## WHAT YOU WILL DO
Copy the records verbatim, beginning with the first line and stopping after the line that contains "pos(428,338)".
— START PROVIDED DATA —
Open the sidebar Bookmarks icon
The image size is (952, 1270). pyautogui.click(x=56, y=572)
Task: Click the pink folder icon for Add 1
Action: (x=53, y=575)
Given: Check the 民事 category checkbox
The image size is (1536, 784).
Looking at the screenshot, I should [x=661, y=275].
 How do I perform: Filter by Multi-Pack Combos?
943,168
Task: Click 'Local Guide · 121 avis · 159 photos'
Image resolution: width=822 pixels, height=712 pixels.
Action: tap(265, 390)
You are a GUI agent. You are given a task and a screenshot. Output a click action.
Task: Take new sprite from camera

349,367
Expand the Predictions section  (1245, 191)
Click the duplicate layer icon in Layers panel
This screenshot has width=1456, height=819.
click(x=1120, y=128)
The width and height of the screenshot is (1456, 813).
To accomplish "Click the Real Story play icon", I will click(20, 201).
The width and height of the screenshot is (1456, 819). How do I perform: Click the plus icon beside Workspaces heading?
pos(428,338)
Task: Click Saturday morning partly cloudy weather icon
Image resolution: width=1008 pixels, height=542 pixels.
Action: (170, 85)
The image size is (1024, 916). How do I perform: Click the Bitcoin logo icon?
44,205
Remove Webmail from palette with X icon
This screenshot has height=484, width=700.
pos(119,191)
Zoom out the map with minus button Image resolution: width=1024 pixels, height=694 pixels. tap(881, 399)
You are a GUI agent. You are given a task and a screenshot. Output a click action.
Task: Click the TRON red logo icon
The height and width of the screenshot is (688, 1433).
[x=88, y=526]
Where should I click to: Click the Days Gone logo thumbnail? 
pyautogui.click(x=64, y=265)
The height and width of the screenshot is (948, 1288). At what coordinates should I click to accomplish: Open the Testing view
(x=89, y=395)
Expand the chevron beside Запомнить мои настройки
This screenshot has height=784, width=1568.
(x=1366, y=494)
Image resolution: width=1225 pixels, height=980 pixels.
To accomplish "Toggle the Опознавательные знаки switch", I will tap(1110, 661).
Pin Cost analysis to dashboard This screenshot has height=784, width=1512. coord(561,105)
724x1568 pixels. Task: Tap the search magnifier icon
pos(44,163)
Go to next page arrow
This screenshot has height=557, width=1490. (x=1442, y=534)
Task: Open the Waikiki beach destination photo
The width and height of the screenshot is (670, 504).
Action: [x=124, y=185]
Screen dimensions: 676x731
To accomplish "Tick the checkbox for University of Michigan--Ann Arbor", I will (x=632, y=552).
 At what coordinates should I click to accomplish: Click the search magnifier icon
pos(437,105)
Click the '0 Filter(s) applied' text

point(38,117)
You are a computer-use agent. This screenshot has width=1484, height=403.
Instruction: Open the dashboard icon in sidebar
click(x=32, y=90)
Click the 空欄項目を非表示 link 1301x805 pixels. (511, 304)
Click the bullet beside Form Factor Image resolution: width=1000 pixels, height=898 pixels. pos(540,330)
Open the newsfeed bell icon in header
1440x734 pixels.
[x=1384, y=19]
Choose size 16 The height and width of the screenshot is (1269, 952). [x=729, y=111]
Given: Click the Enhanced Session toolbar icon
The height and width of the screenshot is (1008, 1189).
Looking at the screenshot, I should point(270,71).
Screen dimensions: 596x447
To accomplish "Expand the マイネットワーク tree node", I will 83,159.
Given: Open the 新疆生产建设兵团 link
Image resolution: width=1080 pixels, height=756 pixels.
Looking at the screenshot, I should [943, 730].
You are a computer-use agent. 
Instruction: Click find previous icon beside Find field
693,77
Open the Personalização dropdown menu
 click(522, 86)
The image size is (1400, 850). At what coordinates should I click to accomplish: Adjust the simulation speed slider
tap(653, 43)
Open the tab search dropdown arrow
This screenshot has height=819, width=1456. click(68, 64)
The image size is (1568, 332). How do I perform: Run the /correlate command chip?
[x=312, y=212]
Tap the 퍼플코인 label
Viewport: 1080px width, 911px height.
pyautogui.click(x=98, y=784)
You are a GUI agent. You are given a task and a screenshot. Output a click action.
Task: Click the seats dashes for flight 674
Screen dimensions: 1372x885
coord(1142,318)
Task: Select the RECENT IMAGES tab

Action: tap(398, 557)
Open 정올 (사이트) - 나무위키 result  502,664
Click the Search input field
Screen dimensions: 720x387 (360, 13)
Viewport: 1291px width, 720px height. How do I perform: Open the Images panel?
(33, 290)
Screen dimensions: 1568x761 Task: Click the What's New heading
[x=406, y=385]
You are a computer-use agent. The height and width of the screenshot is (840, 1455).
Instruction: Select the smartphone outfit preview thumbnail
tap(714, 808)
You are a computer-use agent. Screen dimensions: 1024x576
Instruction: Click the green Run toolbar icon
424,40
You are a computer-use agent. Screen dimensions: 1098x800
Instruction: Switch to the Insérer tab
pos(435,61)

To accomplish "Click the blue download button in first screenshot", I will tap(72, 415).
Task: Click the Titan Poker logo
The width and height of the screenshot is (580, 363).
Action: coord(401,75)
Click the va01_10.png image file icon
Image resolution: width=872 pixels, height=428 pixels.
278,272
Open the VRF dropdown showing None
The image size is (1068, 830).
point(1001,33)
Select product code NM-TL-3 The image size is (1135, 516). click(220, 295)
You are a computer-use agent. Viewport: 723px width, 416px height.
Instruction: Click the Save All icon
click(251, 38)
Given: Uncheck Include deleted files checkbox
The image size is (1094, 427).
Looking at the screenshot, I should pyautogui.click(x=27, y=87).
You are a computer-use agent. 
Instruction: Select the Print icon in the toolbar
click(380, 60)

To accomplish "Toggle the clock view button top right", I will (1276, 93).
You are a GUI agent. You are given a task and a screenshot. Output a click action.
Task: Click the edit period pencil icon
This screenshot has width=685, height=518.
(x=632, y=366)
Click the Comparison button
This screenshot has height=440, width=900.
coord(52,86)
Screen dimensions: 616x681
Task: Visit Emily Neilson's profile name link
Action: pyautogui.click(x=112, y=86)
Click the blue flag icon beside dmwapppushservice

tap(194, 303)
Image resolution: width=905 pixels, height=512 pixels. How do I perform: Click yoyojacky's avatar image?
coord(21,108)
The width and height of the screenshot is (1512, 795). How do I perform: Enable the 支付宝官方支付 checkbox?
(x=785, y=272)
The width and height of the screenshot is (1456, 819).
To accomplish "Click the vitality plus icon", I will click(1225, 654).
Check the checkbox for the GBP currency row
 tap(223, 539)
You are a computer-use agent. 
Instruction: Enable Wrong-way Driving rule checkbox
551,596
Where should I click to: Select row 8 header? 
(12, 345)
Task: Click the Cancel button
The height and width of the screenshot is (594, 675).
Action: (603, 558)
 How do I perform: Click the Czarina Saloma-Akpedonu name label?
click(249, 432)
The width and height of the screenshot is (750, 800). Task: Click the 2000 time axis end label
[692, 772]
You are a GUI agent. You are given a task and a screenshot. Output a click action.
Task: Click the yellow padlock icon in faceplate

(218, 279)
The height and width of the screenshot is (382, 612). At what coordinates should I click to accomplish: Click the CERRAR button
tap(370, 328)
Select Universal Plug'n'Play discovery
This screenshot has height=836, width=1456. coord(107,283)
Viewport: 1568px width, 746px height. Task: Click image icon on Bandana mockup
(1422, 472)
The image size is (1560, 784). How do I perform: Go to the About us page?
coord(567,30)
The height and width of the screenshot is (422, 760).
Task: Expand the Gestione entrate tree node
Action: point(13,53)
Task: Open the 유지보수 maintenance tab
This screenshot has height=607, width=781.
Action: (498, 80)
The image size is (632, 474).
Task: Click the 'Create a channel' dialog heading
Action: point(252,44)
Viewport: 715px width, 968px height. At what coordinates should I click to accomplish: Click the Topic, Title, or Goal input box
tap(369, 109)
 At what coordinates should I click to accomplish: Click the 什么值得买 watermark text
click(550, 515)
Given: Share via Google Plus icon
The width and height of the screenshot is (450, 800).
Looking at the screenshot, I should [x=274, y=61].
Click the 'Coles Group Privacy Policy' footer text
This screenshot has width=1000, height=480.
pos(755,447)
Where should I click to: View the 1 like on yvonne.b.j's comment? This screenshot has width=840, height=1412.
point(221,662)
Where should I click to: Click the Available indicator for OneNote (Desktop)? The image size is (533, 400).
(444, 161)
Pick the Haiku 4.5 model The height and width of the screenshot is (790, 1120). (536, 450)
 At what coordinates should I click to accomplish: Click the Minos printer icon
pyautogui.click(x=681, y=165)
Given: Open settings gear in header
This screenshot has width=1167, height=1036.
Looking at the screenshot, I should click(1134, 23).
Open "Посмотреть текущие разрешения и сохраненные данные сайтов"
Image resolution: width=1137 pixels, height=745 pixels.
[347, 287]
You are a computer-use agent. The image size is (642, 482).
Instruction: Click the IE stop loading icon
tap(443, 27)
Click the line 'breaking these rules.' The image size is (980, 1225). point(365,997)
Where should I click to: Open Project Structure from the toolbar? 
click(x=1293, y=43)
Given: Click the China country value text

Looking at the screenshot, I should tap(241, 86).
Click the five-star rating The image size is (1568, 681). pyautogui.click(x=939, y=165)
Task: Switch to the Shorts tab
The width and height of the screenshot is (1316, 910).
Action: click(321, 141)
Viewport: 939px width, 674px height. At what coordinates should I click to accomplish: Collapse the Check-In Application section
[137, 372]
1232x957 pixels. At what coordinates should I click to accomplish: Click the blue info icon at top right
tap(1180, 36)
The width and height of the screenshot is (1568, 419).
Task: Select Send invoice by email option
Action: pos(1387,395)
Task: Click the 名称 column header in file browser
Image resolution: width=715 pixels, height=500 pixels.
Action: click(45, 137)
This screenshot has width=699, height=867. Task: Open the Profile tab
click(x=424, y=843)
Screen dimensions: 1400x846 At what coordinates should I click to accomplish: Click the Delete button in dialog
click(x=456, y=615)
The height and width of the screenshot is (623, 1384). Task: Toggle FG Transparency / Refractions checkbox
— END PROVIDED DATA —
## EXERCISE ANSWER
Open the sidebar Bookmarks icon
The image size is (952, 1270). pyautogui.click(x=56, y=572)
Task: Click the pink folder icon for Add 1
Action: (x=53, y=575)
Given: Check the 民事 category checkbox
The image size is (1536, 784).
Looking at the screenshot, I should [x=661, y=275].
 How do I perform: Filter by Multi-Pack Combos?
943,168
Task: Click 'Local Guide · 121 avis · 159 photos'
Image resolution: width=822 pixels, height=712 pixels.
Action: tap(265, 390)
You are a GUI agent. You are given a task and a screenshot. Output a click action.
Task: Take new sprite from camera

349,367
Expand the Predictions section  (1245, 191)
Click the duplicate layer icon in Layers panel
This screenshot has width=1456, height=819.
click(x=1120, y=128)
The width and height of the screenshot is (1456, 813).
To accomplish "Click the Real Story play icon", I will click(20, 201).
The width and height of the screenshot is (1456, 819). How do I perform: Click the plus icon beside Workspaces heading?
pos(428,338)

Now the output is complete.